→ TASK DIRECTIONS:
If a line of the data below holds the string "click", copy it.

┄┄┄┄┄┄┄┄┄┄┄┄┄┄┄┄┄┄┄┄

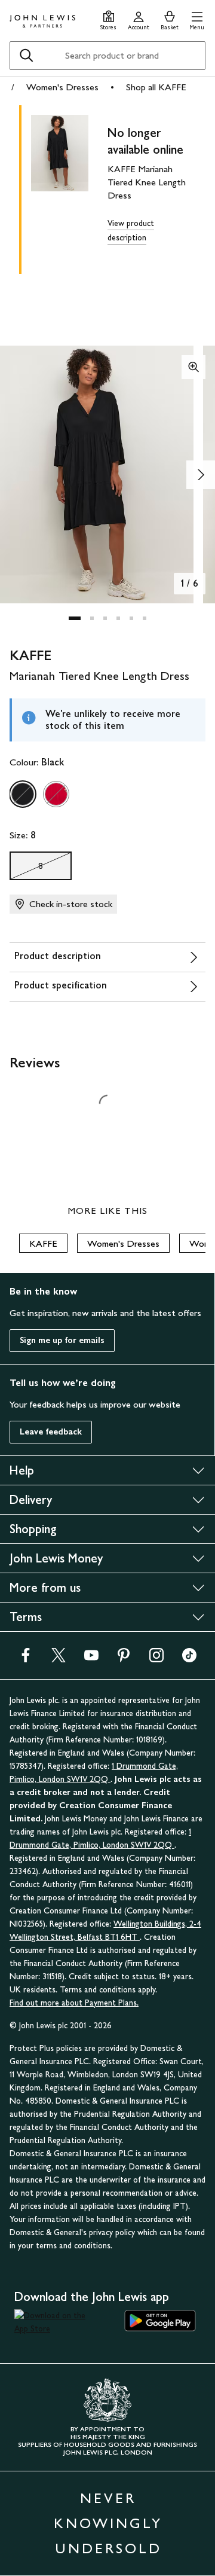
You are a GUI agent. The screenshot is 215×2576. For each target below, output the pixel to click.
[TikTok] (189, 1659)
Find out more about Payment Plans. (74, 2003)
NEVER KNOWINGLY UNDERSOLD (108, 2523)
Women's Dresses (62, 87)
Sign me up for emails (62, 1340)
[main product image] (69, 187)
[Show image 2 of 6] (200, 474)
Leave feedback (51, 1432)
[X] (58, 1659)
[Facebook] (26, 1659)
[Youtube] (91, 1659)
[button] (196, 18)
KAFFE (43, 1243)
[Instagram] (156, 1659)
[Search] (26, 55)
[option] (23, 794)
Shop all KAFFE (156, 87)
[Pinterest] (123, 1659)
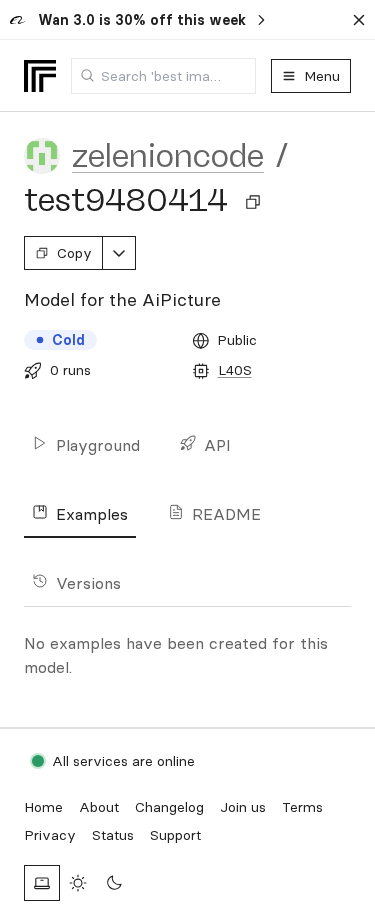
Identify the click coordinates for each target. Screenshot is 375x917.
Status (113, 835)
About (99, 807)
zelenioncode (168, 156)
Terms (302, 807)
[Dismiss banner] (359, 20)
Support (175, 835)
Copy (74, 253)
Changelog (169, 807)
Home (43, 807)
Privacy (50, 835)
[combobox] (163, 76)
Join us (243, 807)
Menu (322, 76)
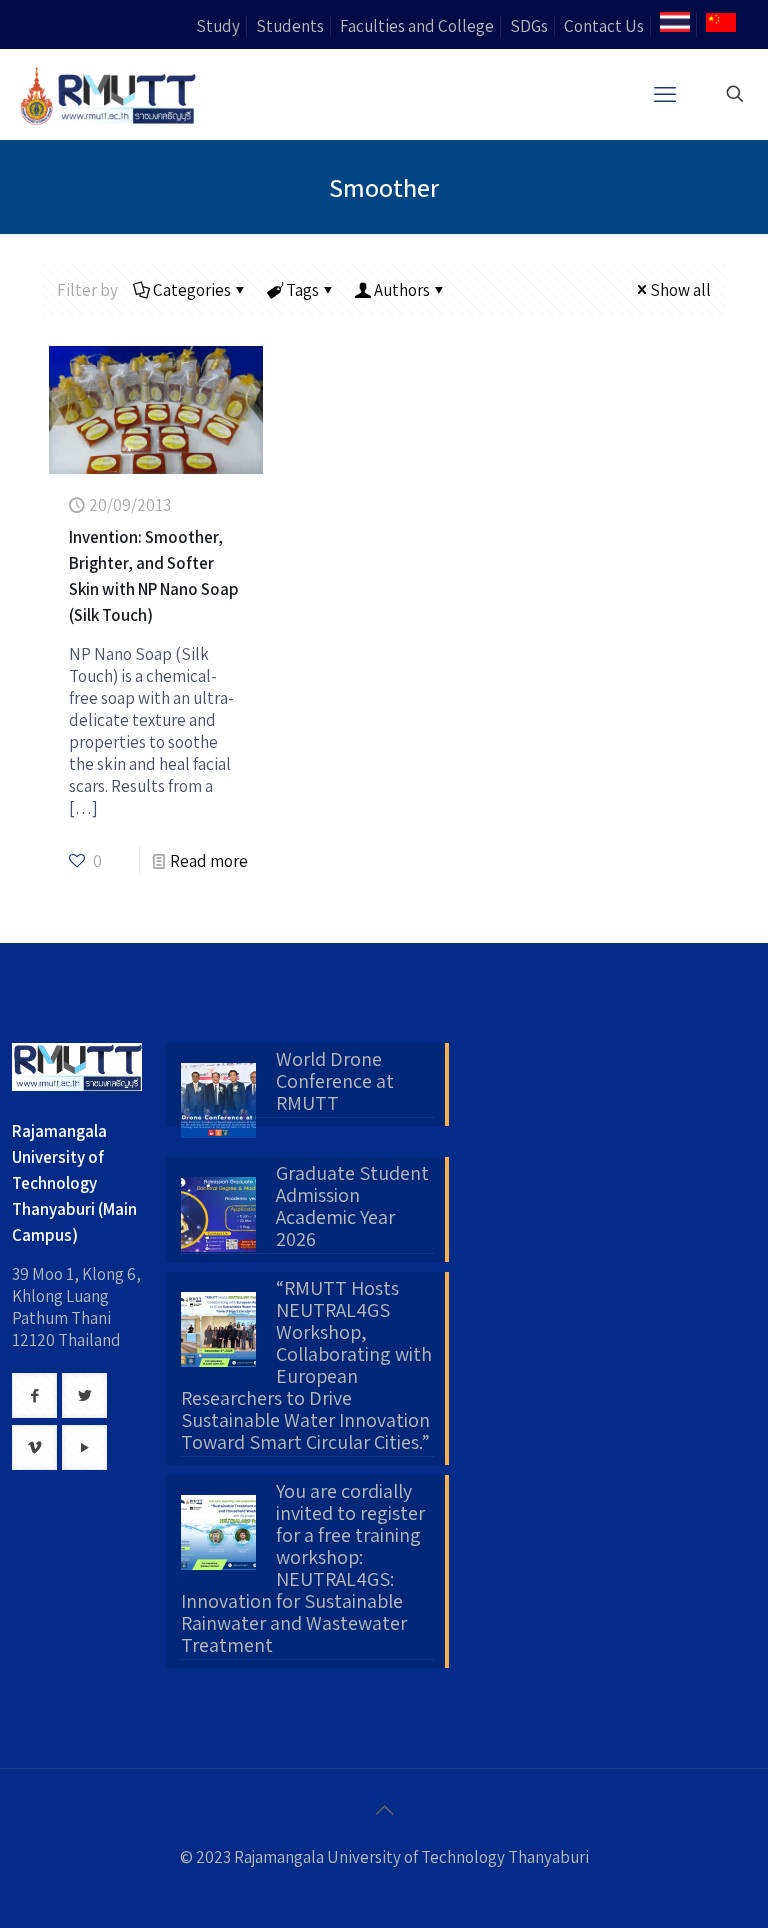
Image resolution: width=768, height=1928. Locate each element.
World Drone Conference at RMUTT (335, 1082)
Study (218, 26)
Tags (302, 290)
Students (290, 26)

┄┄┄┄┄┄┄┄┄┄┄┄┄┄┄┄┄┄┄┄

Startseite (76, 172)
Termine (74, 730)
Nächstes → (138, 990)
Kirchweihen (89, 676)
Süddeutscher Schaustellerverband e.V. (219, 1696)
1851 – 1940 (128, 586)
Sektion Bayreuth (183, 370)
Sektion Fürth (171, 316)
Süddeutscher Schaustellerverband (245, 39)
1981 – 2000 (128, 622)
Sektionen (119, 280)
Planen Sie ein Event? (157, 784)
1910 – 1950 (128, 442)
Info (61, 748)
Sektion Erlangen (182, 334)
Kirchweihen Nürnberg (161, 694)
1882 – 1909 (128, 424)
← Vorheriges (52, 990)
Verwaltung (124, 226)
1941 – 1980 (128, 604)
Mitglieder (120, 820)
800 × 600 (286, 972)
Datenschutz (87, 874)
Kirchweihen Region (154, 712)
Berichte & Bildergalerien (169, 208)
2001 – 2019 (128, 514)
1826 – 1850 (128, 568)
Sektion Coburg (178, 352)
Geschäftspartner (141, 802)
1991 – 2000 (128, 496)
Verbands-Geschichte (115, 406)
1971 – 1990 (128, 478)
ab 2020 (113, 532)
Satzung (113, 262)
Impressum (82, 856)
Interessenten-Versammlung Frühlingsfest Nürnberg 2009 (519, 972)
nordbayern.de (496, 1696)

┄┄┄┄┄┄┄┄┄┄┄┄┄┄┄┄┄┄┄┄

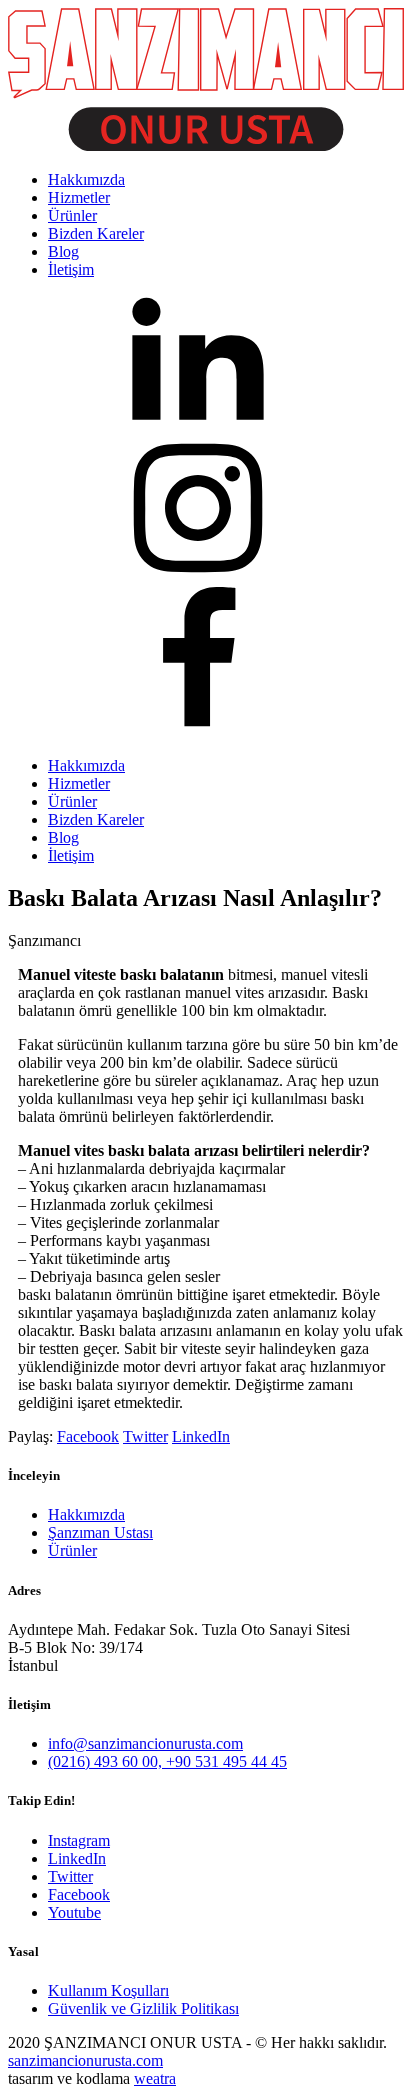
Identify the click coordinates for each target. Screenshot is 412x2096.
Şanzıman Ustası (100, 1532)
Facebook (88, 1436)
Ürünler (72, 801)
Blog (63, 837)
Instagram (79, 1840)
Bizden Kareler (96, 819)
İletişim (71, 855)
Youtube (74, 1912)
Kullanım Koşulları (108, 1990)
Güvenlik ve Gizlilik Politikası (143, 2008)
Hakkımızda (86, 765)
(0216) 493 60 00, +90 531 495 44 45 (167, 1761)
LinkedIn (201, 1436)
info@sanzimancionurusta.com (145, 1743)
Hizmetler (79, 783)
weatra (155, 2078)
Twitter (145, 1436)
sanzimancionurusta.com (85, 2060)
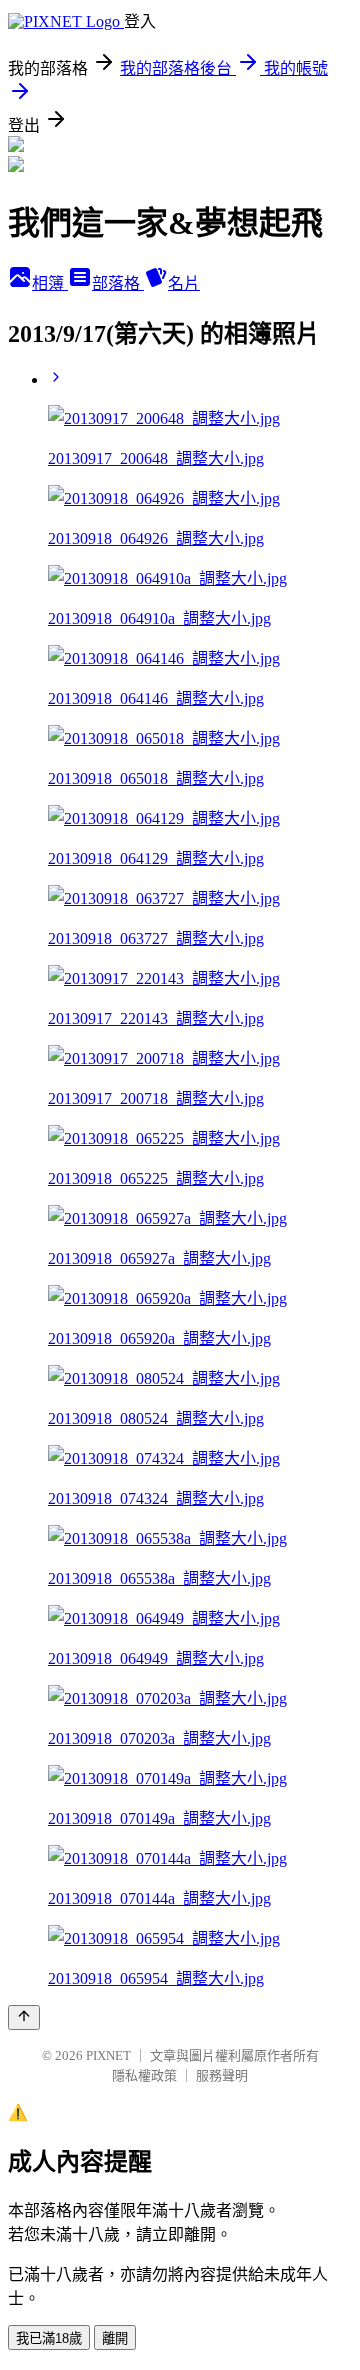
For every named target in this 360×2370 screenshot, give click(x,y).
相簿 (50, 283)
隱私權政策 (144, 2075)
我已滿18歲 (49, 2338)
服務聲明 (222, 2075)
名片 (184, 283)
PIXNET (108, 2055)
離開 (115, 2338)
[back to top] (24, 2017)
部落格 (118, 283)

┄┄┄┄┄┄┄┄┄┄┄┄┄┄┄┄┄┄┄┄

→ EXERCISE OUTPUT:
You are a GUI agent. The screenshot is 215×2576. For each target below, output the pixel to click.
Identify the click coordinates for each target. Screenshot is 375x917.
Identify the click coordinates for each target. Screenshot is 412x2096.
For every named target in this 360×2370 screenshot, give click(x,y).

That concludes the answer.